The visual worlds of Miriam Böhm, Nadja Bournonville, Jürgen Klauke, Patricia Köllges, Tilman Peschel, Johanna Reich and Benjamin Verhoeven centre on (human) bodies as a performative, sculptural or dissolving motif. At the same time, the artists’ reflexive formal approaches focus attention on the way media images themselves are made.
In her photographic series, Miriam Böhm (born 1972) shows complex and varied compositions of objects between two- and three-dimensionality that cause picture surfaces to appear as constructed spaces.
In »Blindfell«, Nadja Bournonville (born 1983) addresses the possibilities of visual perception. The viewer’s gaze meets with the staged loss of sight of her figures, who reveal a different, unusual form of interior view.
Since the early 1970s, Jürgen Klauke (born 1943) has been experimenting with self-portrayal, staging his body as a surface for the projection of various models of identity and gender – a radical gesture with which he still questions society’s conventional ideals.
The title of »Stalemates« by Patricia Köllges (born 1971) refers to the deadlock between the protagonists of her photographs and the position of the viewer. With minimal gestures and modified clothes, ›the living sculptures‹ on a plinth expose the constructed nature of identity.

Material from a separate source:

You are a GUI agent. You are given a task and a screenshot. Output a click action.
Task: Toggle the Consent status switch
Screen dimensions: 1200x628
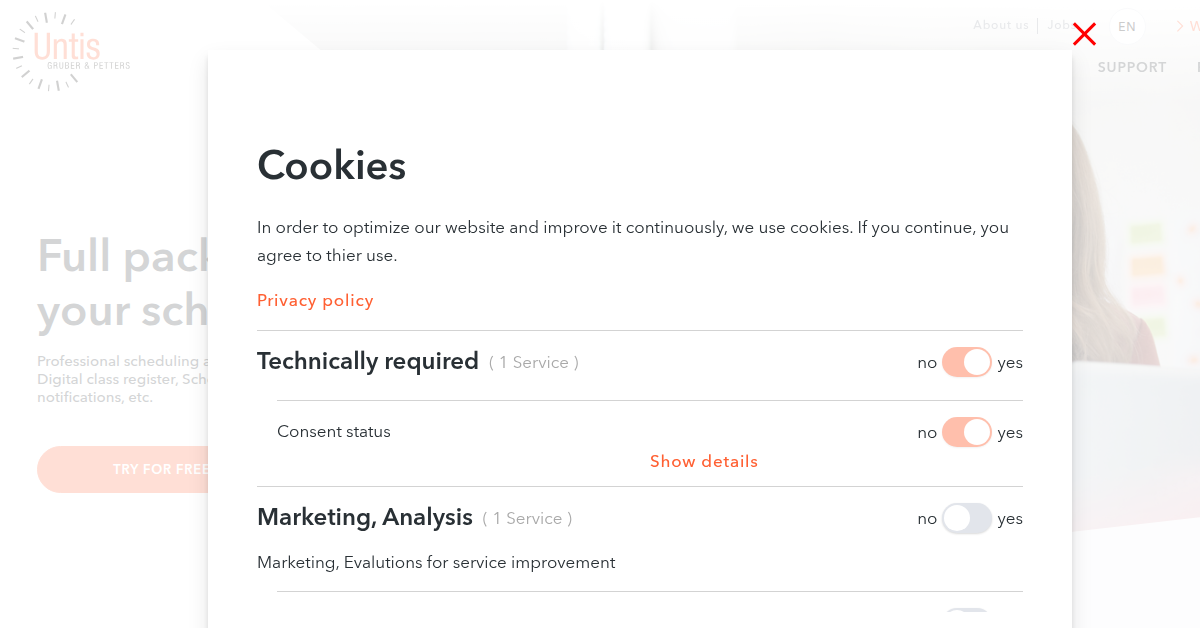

»Pegel« (Level) by Tilmann Peschel (born 1976) shows images of a heavily fragmented body between figuration and abstraction. The level of the white liquid surrounding the sitter determines the degree to which individual body parts and limbs are visible.
The video installation »Black Hole« by Johanna Reich (born 1977), part of a larger work entitled »The Presence of Absence«, stages the visual merging of the protagonist with her surroundings, which appear as an abstract backdrop.
The animated film »50.000 Scans« by Benjamin Verhoeven (born 1990) consists of scanned moving images. By unmasking technical procedures and traces, it underlines the manipulative dimension of time and human body movement in the image.
Tamara Lorenz (born 1972) studied under Jürgen Klauke at the Academy of Media Arts in Cologne. She sees photography as a concentrated spatial medium that brings together performance, painting, drawing and sculpture.